Он что-то еще там подкрутил, закрыл капот, потом открыл багажник, достал домкрат, чуть задумался: сначала поднять машину или сперва достать запаску. Нет, лучше достать запаску, а потом уже все остальное. Он нырнул с головой в багажник, потянул запаску… Ему показалось, что его застрелили и пуля прошла насквозь на уровне поясницы. Жгучая боль передернула все его тело, он громко вскрикнул и застрял в этом полусогнутом положении. Важа не мог даже пошевелиться. Любая мало-мальская попытка наказывалась острой стреляющей болью в позвоночнике. Поняв, что он «попал», пришлось звать жену.
-Тома,- громко позвал он, и снова боль. –Тома, -теперь уже тише позвал он. Тамара не слышала его, она случайно вышла на крыльцо и увидела мужа замершего в «интересном» положении.
-Ты в такой опасной позе, как бы чего не вышло, - по-своему пошутила она.
-Зови «скорую», «скорую» зови. Подожди еще, вот выпрямлюсь, такую тебе позу покажу, мать твою.
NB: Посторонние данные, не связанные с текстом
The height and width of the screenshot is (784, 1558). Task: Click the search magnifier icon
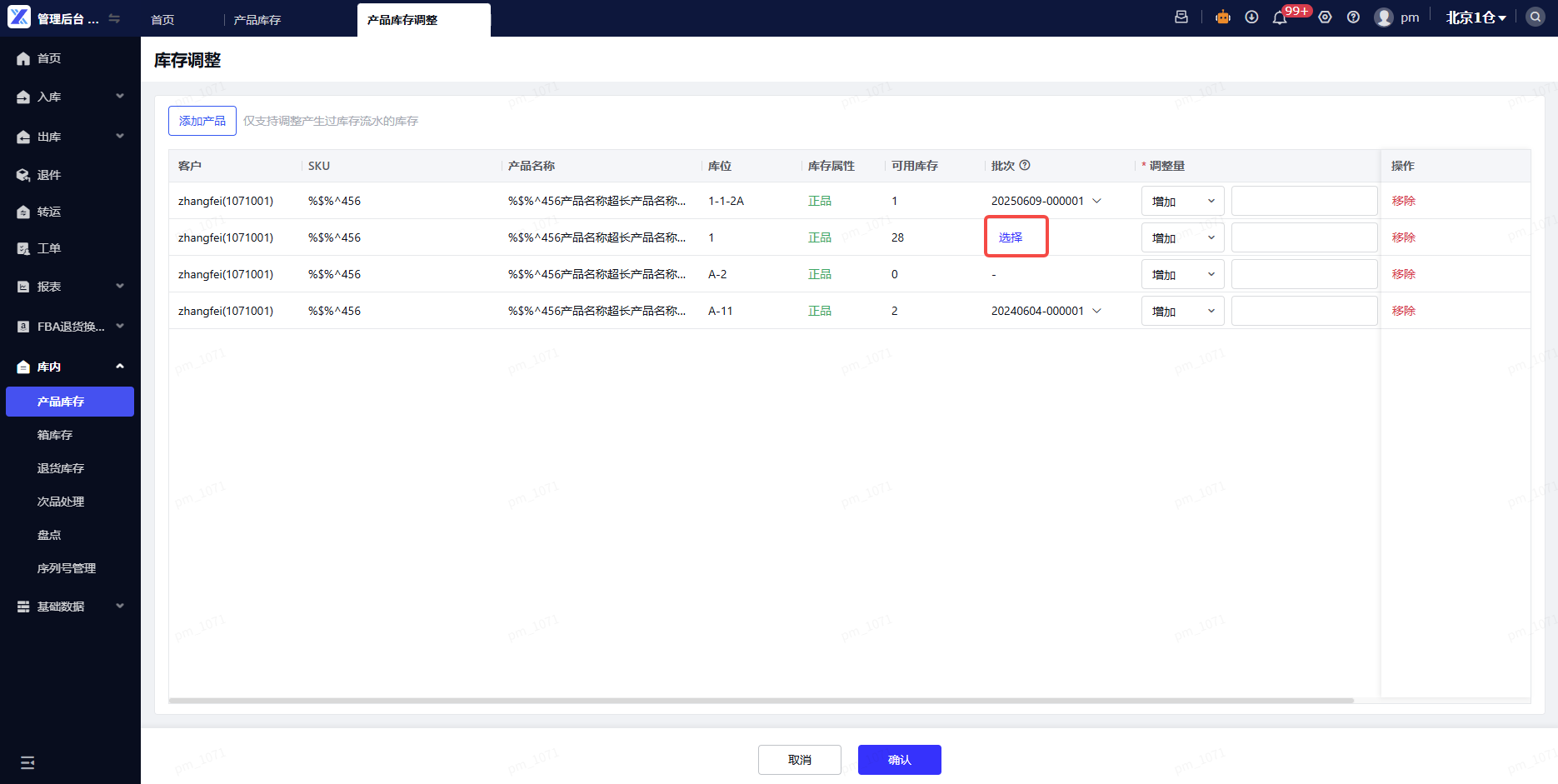[1535, 17]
Его кровать стояла в дальнем от окна углу палаты. Ему уже сделали операцию, что-то там с дисками, освободили ущемленный нерв, в общем, восстановили. Жена с утра приходила, приносила ему поесть, поменять, унести. А он постоянно был чем-нибудь недоволен, и все время фыркал и ворчал. Мужикам по палате это не особенно нравилось, кто-то из них пробурчал, мол, валяешься как тряпка, за тобой ухаживают, а ты еще мозги е-шь, заткнулся бы уже. Но кто знает, может быть он был зол именно на свою беспомощность. А женщинам, что ухаживали за своими, при всей драматичности и даже трагичности ситуации, где-то в глубине, в подсознании, возможно нравилось так остро ощущать свое верховенство, свою  необходимость, когда сильные, грозные, свирепые в быту вдруг оказались как слепые котята.
В коридорах всегда суетился народ: медсестры постоянно были в движении то со шприцами, то с термометрами, то …со всякой всячиной; «ухажорши» выходили в коридор, когда их больные отдыхали или спали, выходили некоторые ходячие больные.
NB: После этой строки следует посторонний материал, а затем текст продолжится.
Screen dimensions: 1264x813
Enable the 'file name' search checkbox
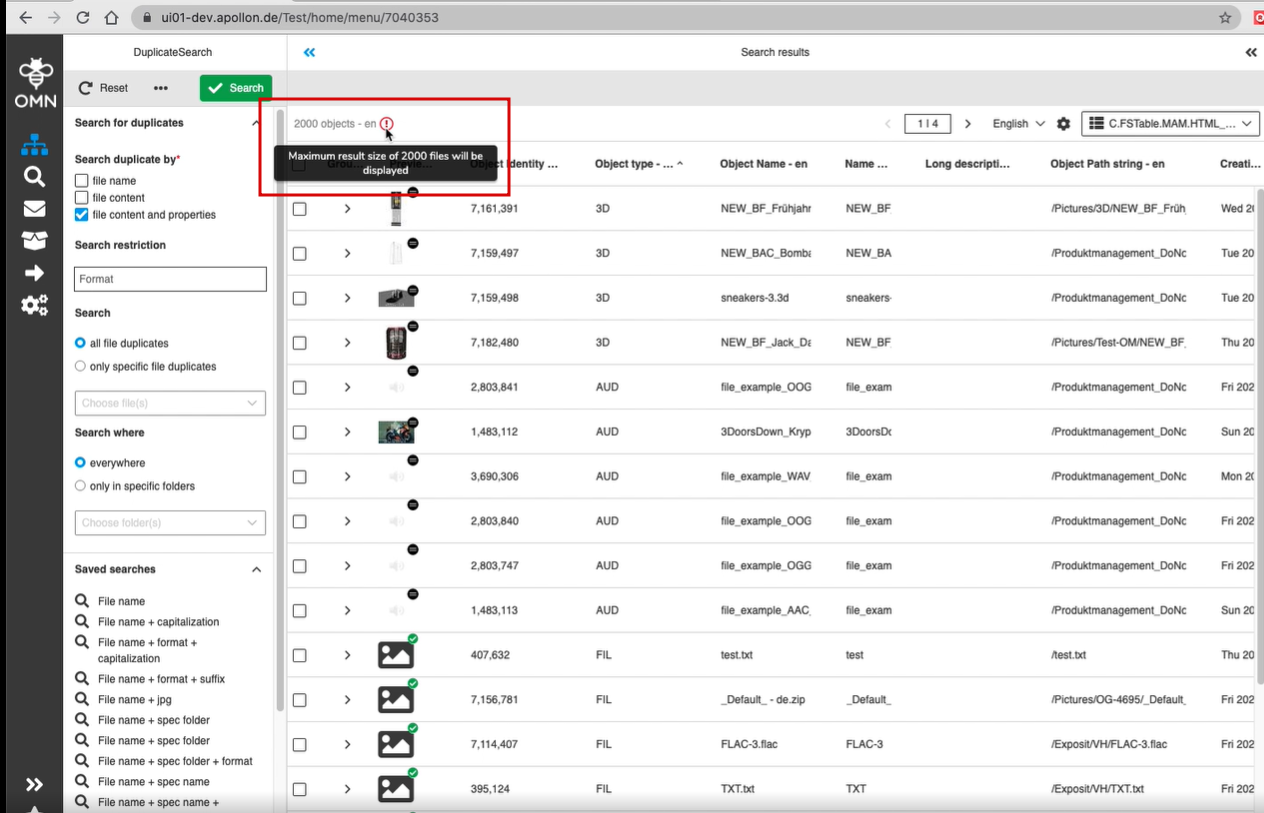[x=81, y=182]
В соседней палате лежал Гоги, молодой парень лет тридцати. Он не был женат, холостяк, и за ним ухаживала сестра. Опираясь на ее плечо, он стал выходить уже после операции в коридор. Ну а кто еще смог бы вывести его на прогулку, если он ростом был под два метра, а весом более ста двадцати килограмм. То-то и оно. А сестра была ему в самый раз, может быть, в самый два. Гоги был спортсменом, борцом, то ли вольной, то ли греко-римской, и на одном соревновании очень неудачно упал, и …опять этот злосчастный позвоночник.

Примелькалась одна молодая дама. Нет, просто симпатичная молодая женщина, вечно печальная,  Лена, русская, замужем за военным, за грузином. Она вообще была не отсюда, у нее там, в дальнем блоке, в онкологии лежала восьмилетняя дочь, с лейкемией.  В палате было несколько девочек с одинаковым именем, поэтому медсестры ее сразу прозвали Зеленоглазка. У нее были пронзительные зеленые глаза. Ее состояние постоянно и резко менялось, то верх возьмут эритроциты, то лейкоциты, и ребенок колебался на гребне жизни.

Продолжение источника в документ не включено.